Got to say there have been times I wished multiple choice questions did not exist, but alas they are a part of educational life. As such, I believe no chemistry class or really any class is complete without some intentional multiple choice teaching and practice questions. Yes, yes, I know – more teaching to the test. Sadly, a little bit of this is required. If it you makes you feel any better, students need these skills to pass college tests as well as high school tests. I recommend you think of multiple choice questions as higher level thinking opportunities that can help prep your students not only for the present but also for the future (college).

I am sure you have heard many tips on teaching your students how to be good test takers. I have two ideas to add that I believe will help prepare your students.


Most students look at multiple choice questions and freak out or shut down because of the words. Students often feel that the questions are confusing, too wordy, or contain unknown vocabulary. Students may know the material but can not decipher the wording of the question to determine an answer. My recommendation is to teach students the underline-circle method. Students underline the given information, and circle what the question asks them to find. All questions…that is to say all chemistry questions…will always provide students with information! I recommend students UNDERLINE the facts they are GIVEN. For example, in the question – “How many moles are in 3.2 grams of NaCl?” – students would underline 3.2 grams of NaCl. This is the information that is given. Students then want to CIRCLE the information that is REQUESTED. In our example question, students would circle the word mole. This is a rather simple question, but this method will help students parse through those wordy questions.

Back in the day (which really wasn’t that long ago), when Texas had the End of Course exam for chemistry, this method really helped my students. I even had a student come back and tell me they were using this method in another class!.

Multiple Choice Questions for CLASSWORK/HW!

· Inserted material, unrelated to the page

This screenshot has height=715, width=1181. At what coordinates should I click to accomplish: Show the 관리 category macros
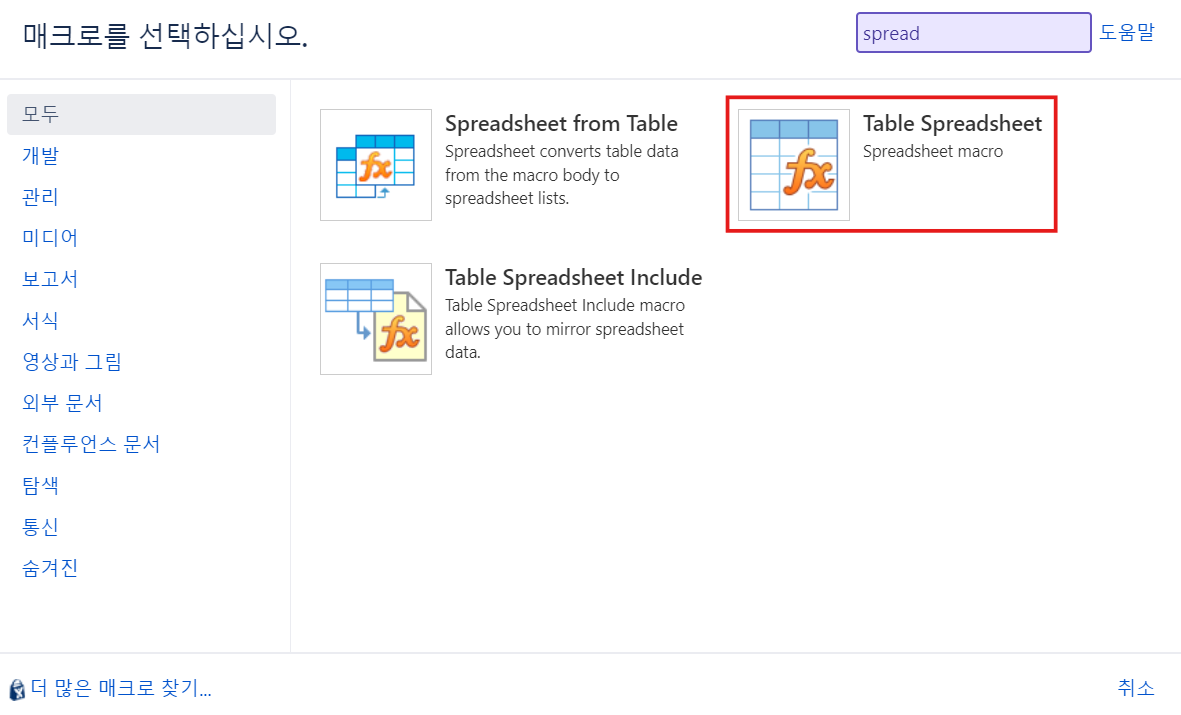click(x=41, y=197)
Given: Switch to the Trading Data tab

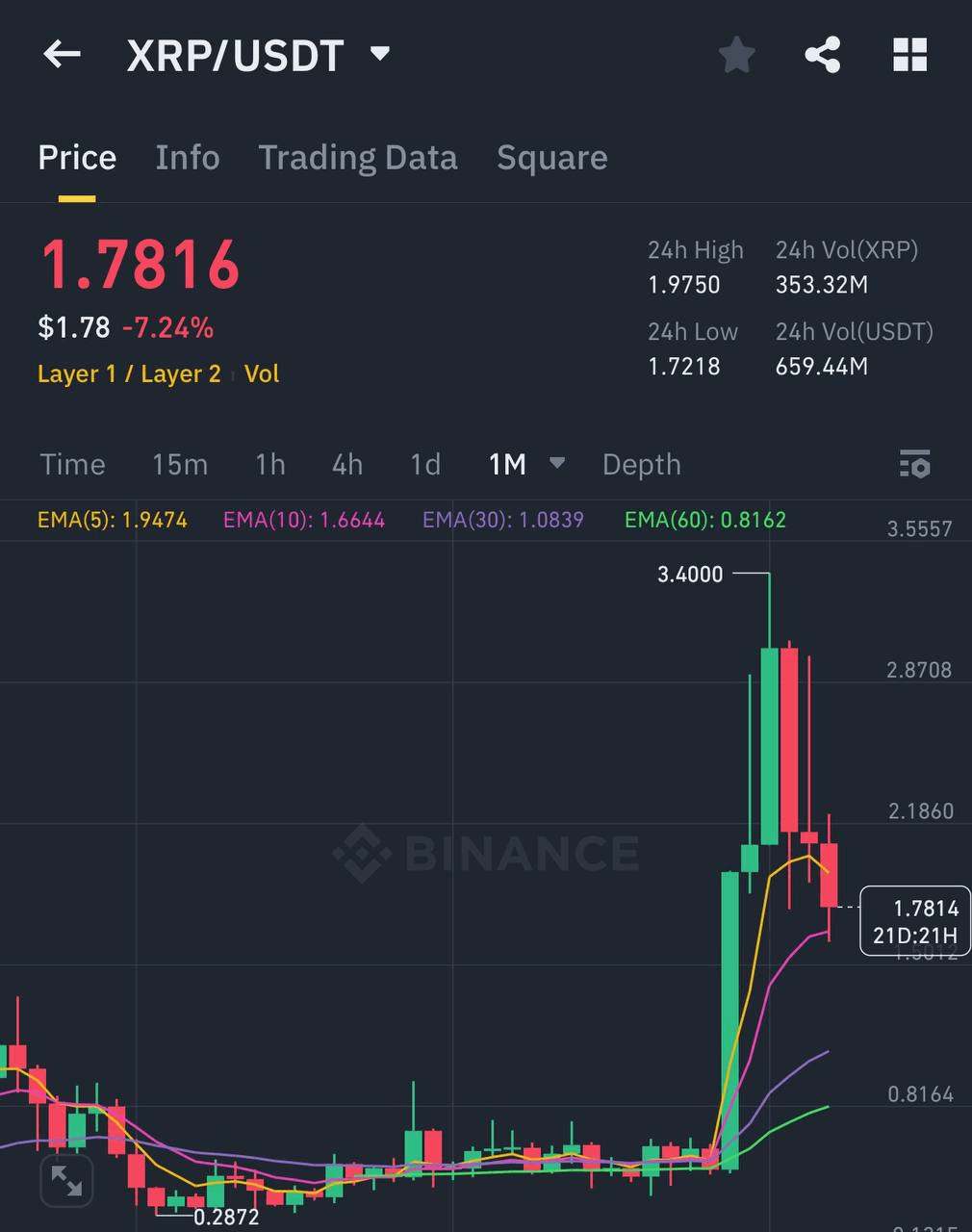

We would never dream of having our students calculate molar mass for the first time on a test. Instead, we will teach and have students practice this through worksheets and maybe even apply the knowledge in lab. Moral of the story? We should apply the same methodology to teaching multiple choice questions. We should teach and demonstrate the underline-circle method and how to process through higher level thinking skills with various questions. Then, we should assign multiple choice questions as daily work.

* Personally, my favorite way to assign multiple choice questions is through blackboard! I assign

the multiple choice questions and and allow students to redo the assignment up to three times

in blackboard (if desired/needed). This way there is less pressure and more opportunities to

practice and do well on the assignment.

* Another great way to incorporate multiple choice questions is through Kahoot! This fun

technology based game will keep students engaged!

* Warm-ups are another great way to practice multiple choice questions! When prepping students

for the chemistry EOC, my class did about 4-5 multiple choice questions as a warm-up every day

for multiple weeks.

Regardless of the method, find a way to incorporate some multiple choice questions into some of the daily life of your classrooms. Then when test time comes, your students will be prepared.